• What this task involves:
Continue the profiles of Black string band fiddlers, picking up after their final sentence.

• Page:
Fiddler James "Butch" Cage was one of the last artists in the black string band tradition. Born on March 16, 1894, in Hamburg, MS, Cage's first real instrument was a cane fife. He moved to southwest Louisiana following the devastating Mississippi floods of 1927, eventually settling in Zachary, where he worked a succession of menial jobs while playing string band music at house parties and church functions, often in conjunction with guitarist Willie B. Thomas. Musicologist Harry Oster heard Butch Cage and Willie Thomas playing in Zachary in 1959 and recorded them extensively. The duo was also a huge hit at the 1960 Newport Folk Festival. The duo can be heard on several fine anthologies including: Country Negro Jam Sessions (Arhoolie), I Have To Paint My Face (Arhoolie), The Folk Music Of The Newport Folk Festival 1959-60 Vol. 1 (Folkways), Country Spirituals (Storyville), Country Blues (Storyville), Raise A Rukus Tonight (Flyright) and Old Time Black Southern String Band Music (Arhoolie).

Fiddler Joe Thompson died in 2012 at the age of 93. Born December 9, 1918 in Orange County, North Carolina, Thompson grew up in a family where fiddle and banjo music was heard on nights and weekends after farm work was completed. Joe’s father and uncle played fiddle and banjo and were sought after by neighbors, both African American and white, to provide music for local square dances. Joe has received many honors since the 1970s, when he began performing his music outside of his home community. Kip Lornell, then a graduate student in ethnomusicology, heard him perform in 1973 and urged them to look into performing at folk music festivals that were springing up. In 1989 Joe and Odell recorded Music for Global Village Music and Joe was featured on the album Family Tradition, released by Rounder Records in 2000. Folklorist Alan Lomax included the three Thompsons' in his American Patchwork documentary film series. His music is also included on various anthologies. The Carolina Chocolate Drops became Thompson’s most well known protégés, learning from him at his home in Mebane and eventually recording and performing with him at festivals like Merlefest and even local dances.

• Collected data:
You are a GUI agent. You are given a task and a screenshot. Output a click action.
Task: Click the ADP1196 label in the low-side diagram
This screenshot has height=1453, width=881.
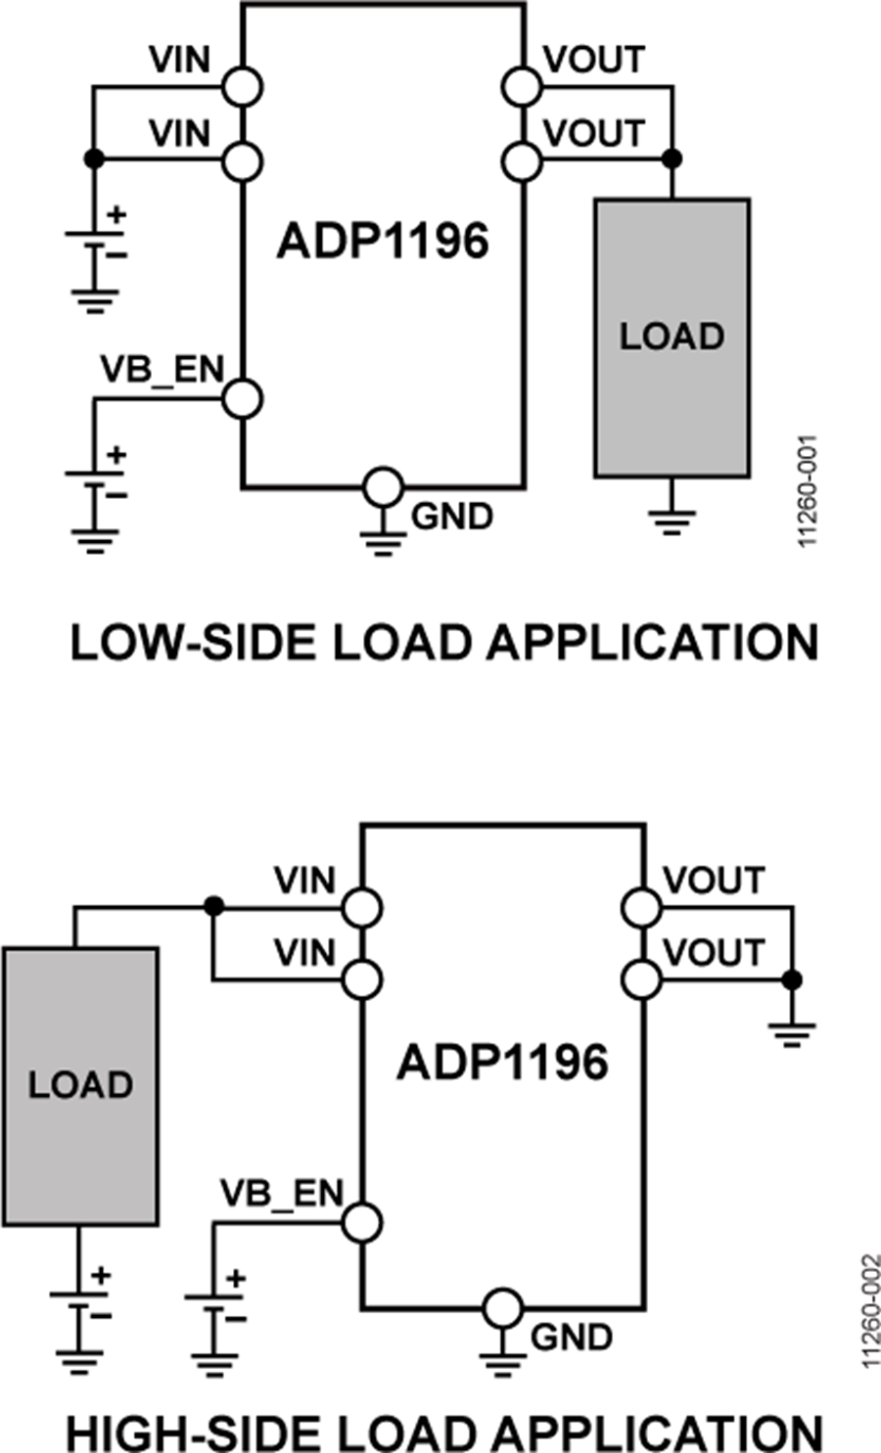[x=382, y=241]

• Exercise answer:
The Chicago String Band was a studio group put together by Pete Welding to emulate the old time string band sound. The group cut one self-titled album for Welding's Testament label featuring Big John Wrencher, hca,voc; John Lee Granderson, voc, g; Carl Martin, voc, vl, mand; Johnny Young, voc, mand; Bill Foster, g.

From left to right: Howard "Louie Bluie" Armstrong, Yank Rachell, Banjo Ikey Robinson,
Ted Bogan and Tom Armstrong.

 

Two original members of the Mississippi Sheiks, Sam Chatmon and Walter Vinson, partnered with two members of the string band Martin, Bogan and Armstrong to form The New Mississippi Sheiks. The group cut the album The New Mississippi Sheiks for Rounder in 1972.

Blind James Campbell & His Nashville Street Band were a group of street musicians from Nashville, Tennessee who played a hybrid of hillbilly, jazz, blues, old time popular, skiffle, and jug band music. James Campbell, a Nashville native, on guitar and vocals is joined by Beauford Clay on fiddle, Bell Ray, on second fiddle and guitar, George Bell on trumpet, and Ralph Robinson on bass horn/tuba. This group was originally recorded in 1963. The band worked road houses, on the streets of Nashville, at parties, as well as other social functions. They recorded a self-titled album for Arhoolie issued in 1963.  The group members had links to an earlier group, called the Nashville Washboard Band, who were recorded for the Library of Congress by John Work.

Carl Martin's main instrument was mandolin but he also mastered the guitar, and according to those who saw him perform, could play anything with strings. Carl Martin not only performed solo, but also spent much of his career in a trio featuring Ted Bogan (guitar) and Howard Armstrong (violin). The trio enjoyed a career that spanned five decades and was known under several different monikers, including the Four Keys, the Tennessee Chocolate Drops, and the Wandering Troubadours. In the late '30s, they followed the great migration to Chicago where they would eventually go their separate ways, occasionally playing together. Martin cut sides under his own name in the 30's as well as backing Tampa Red,Bumble Bee Slim, Washboard Sam and others. He recorded again in the 60's for the Testament label, resulting his only full-length album. Following years of playing solo, Martin, Bogan, and Armstrong reunited in the early '70s and played the folk and blues festival circuit all over the country.

Howard Armstrong proved to be a true renaissance man, excelling in a variety of artistic endeavors during his amazing 80-career including storytelling, poetry and painting. He managed to conquer nearly every genre of music, learned to play multiple instruments and spoke several languages.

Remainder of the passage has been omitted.